# TUJUAN 1:
Tulis ulang catatan dari awal sampai dengan baris yang memuat "789x1118 pixels. tap(110, 643)", dengan mengganti setiap "heading" menjadi "title" tanpa mengubah bagian lain. Jangan sertakan gambar dalam jawaban.

TAHUKAH Anda kapur barus yang terkenal di dunia berasal dari Sumatera Utara? Pada tahun 200 SM – 150 M orang-orang Mesir mengunjungi Barus, Sumatera Utara, hanya untuk membeli kapur barus. Bahkan, kapal-kapal Athena singgah di kota Barus pada abad-abad terakhir sebelum tibanya tarikh Masehi.
            Rombongan kapal Fir’aun dari Mesir pernah berkali-kali berlabuh di Barus untuk membeli kapur barus. Kapur barus ini sangat diperlukan untuk pembuatan mummi.
            Pada tahun 502 – 557 Masehi, orang-orang Cina datang ke Barus. Orang Cina mengenal Barus dengan istilah P’o-lu-shih yang berarti pelabuhan pengekspor kapur;. P’o-lu-shih berasal dari kata Cina yang berarti harum (p’o-lu).
            Pada Dinasti Liang (505-557), kapur dikenal dengan nama ’obat salap dari P’o-lu atau Barus” atau P’o-lu-shih. Pada abad ke-7, utusan dagang kerajaan Barus Hatorusan berangkat dari Barus menuju Cina membicarakan perdagangan bilateral antara Sumatera dan Cina.
            Kemasyhuran Barus juga mengundang imigran asing bermukim dan berdagang serta menjadi buruh di beberapa pusat industri. Banyak orang Tamil tinggal di kota ini sebagai saudagar dan pengrajin.
            Kapur bahasa Latinnya adalah camphora, produk dari sebuah pohon yang bernama Latin dryobalanops aomatica gaertn. Orang Batak di Sumatera Utara yang menjadi produsen kapur menyebutnya hapur atau todung atau haboruan.
             Beberapa istilah asing mengenai kapur barus adalah al-Kafur al-Faansuri dengan istilah Latin Canfora di Fanfur atau Hapur Barus dalam bahasa Batak, dikenal sebagai produk terbaik di dunia.
           


Unit V
ISTANA MAIMUN WARISAN KERAJAAN DELI

 ISTANA Maimun adalah satu di antara banyaknya warisan budaya Indonesia. Istana ini berlokasi di Kelurahan Aur, Kecamatan Medan Maimun, Kota Medan, sekitar 3 km dari Bandara Polonia dan 28 km dari pelabuhan Belawan.
Bangunan ini berdiri di atas sebidang tanah berukuran 217 x 200 m, dikelilingi pagar besi setinggi 1 m dan menghadap ke Timur. Di sebelah Barat-nya, mengalir Sungai Deli, di sebelah Selatan terdapat bangunan pertokoan dan pemukiman. Di sebelah Utara dibatasi Jalan Tanjung Meriam dan di depannya adalah Jalan Brigjen Katamso.

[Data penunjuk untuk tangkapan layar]
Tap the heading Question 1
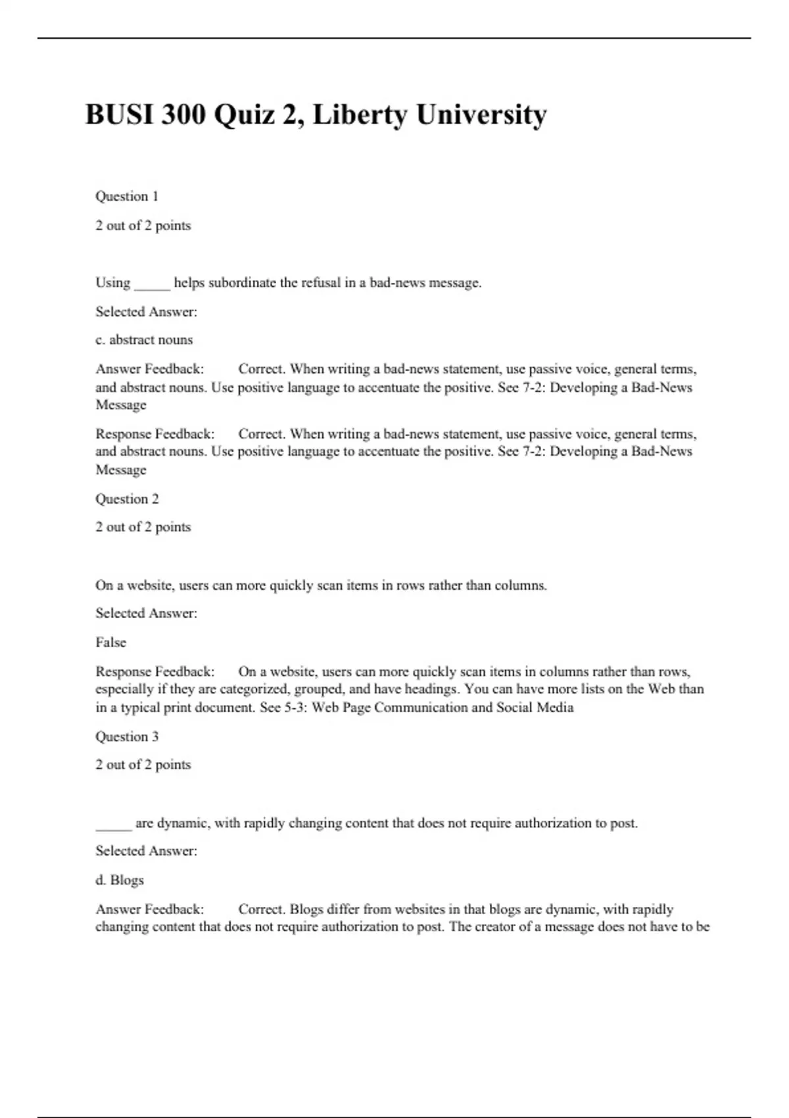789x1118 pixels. tap(127, 196)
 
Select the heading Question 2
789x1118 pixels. tap(127, 498)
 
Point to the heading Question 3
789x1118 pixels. tap(127, 737)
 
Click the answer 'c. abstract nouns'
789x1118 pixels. tap(144, 340)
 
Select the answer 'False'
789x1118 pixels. tap(110, 643)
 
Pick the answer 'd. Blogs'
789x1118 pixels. tap(120, 880)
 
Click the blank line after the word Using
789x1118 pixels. tap(152, 284)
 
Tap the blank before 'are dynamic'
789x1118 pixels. tap(114, 825)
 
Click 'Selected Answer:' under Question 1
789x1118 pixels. tap(146, 312)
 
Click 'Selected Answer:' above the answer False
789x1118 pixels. tap(146, 613)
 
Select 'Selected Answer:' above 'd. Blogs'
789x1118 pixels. tap(146, 851)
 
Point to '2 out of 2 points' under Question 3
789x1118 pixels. tap(143, 765)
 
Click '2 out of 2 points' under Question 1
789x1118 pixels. tap(143, 226)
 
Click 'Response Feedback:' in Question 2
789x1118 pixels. tap(155, 671)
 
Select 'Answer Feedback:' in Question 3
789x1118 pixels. tap(149, 910)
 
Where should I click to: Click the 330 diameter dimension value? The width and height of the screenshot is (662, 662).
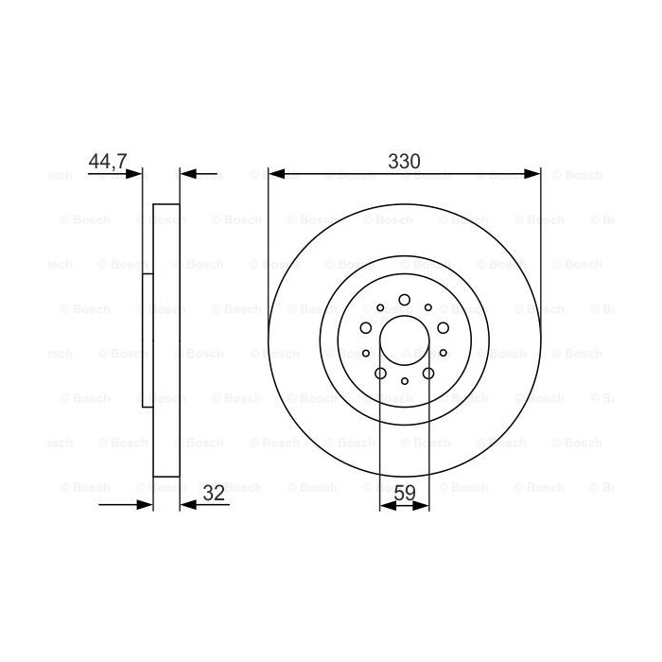click(x=404, y=162)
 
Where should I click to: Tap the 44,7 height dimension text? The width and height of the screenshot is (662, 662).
click(x=108, y=162)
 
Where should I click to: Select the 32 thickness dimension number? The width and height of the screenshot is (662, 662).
click(x=214, y=493)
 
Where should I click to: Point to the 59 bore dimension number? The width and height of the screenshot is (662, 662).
click(x=405, y=493)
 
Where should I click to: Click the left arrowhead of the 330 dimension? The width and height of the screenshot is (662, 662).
click(x=277, y=173)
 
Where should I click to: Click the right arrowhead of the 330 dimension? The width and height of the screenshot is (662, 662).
click(x=531, y=173)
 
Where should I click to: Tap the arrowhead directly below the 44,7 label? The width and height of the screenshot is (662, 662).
click(x=134, y=173)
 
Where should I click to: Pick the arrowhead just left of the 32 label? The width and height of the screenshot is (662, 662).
click(x=188, y=504)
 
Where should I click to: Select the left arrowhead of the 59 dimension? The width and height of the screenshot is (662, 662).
click(x=388, y=505)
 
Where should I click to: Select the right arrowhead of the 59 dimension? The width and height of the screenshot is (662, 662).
click(x=421, y=505)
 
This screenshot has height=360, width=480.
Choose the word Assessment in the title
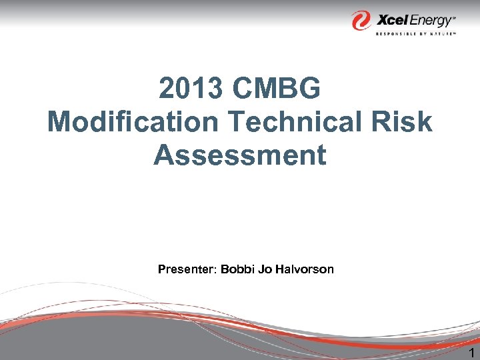point(240,155)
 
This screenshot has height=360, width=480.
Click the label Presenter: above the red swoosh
point(187,269)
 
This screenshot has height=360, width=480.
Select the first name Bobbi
point(236,269)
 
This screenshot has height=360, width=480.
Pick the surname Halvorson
point(303,269)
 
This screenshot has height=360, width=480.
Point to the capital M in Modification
point(61,122)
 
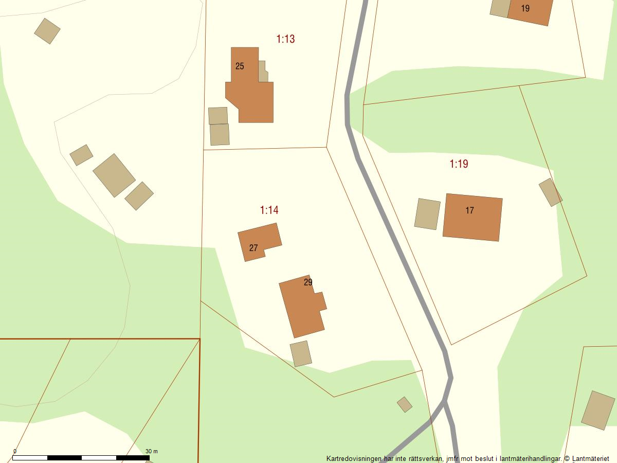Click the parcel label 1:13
[285, 39]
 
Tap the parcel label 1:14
[269, 210]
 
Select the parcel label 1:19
[459, 164]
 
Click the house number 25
[240, 66]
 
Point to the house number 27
[253, 248]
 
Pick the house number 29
[308, 282]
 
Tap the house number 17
[469, 210]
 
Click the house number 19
[525, 9]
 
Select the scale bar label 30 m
[152, 451]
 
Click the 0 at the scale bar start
[14, 451]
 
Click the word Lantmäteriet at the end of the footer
[591, 458]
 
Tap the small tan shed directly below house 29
[301, 354]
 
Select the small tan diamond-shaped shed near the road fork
[405, 404]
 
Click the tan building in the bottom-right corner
[598, 411]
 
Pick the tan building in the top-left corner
[47, 31]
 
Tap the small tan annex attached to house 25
[263, 72]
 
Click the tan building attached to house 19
[500, 8]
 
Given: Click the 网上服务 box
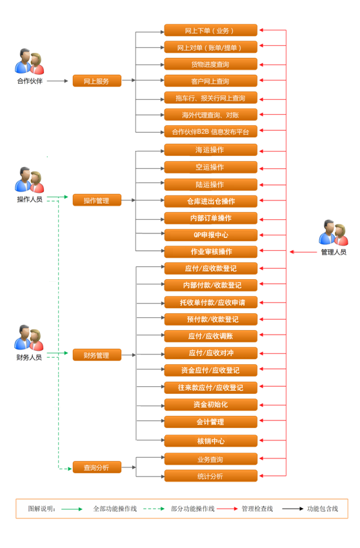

# TUJUAN 2:
Menurut teks tentang kapur barus dan Istana Maimun, berapa jarak Istana Maimun dari pelabuhan Belawan?

# HASIL LENGKAP 1:
Tap the title Question 1
789x1118 pixels. tap(127, 196)
 
Select the title Question 2
789x1118 pixels. tap(127, 498)
 
Point to the title Question 3
789x1118 pixels. tap(127, 737)
 
Click the answer 'c. abstract nouns'
789x1118 pixels. tap(144, 340)
 
Select the answer 'False'
789x1118 pixels. tap(110, 643)

# HASIL LENGKAP 2:
Sekitar 28 km.